If you read Robert Zubrin's 'The Case for Mars', you will understand why the moon is a dead end. We need to go to Mars. Mars has everything including water to sustain human settlement at some stage. Already, the resurces are their to make fuel for the return trip. The moon is a dusty dead end.
The South Pole region of the Moon has emerged recently as an ideal base location; temperatures are always moderate, a selection of areas close by can be found with continuous sunlight and also continuous line-of-sight communications with Earth, and there are craters that apparently never see sunlight and are believed to contain cometary ice (water is hard to find on the Moon), and also would be ideal for telescopes.
Lunar base designs can be found going back to Army and Air Force ideas back in the 1950's, so the idea is nothing particularly new; obviously what we'd really like is to have a plan that includes ways to get the funding to actually build the things! Science, tourism, and possibly space-based energy and materials supply seem to be the main candidates... Now if NASA wasn't spending 100 times as much on Mars as on the Moon we might get somewhere...

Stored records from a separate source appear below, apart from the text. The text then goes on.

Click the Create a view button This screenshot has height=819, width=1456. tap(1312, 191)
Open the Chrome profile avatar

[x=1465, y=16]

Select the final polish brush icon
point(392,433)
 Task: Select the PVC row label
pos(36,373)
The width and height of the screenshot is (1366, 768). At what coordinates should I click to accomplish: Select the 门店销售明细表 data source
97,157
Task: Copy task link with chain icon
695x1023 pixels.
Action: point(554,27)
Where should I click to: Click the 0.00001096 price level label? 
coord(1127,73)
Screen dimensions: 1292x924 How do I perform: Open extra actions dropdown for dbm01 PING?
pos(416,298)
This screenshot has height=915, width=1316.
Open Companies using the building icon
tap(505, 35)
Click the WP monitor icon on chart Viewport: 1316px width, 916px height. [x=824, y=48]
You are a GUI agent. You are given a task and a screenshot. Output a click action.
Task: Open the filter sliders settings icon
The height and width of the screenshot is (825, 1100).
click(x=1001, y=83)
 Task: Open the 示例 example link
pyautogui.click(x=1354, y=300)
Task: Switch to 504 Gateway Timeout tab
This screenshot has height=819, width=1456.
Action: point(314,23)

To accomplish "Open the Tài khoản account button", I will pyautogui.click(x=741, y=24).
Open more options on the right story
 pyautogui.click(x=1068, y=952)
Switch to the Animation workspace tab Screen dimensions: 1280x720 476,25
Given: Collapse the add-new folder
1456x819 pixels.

Energy: time to change the picture.
This also sounds like A project that was also a class at the University of Maryland, Project Endurance. A zipped word file of the final report can be found here This project was the capstone design course for aerospace engineers at the university. Our task was to design a series of 6 missions to explore the lunar base for a period of 90 days each as a prelude to a fully manned base. Hope you enjoy.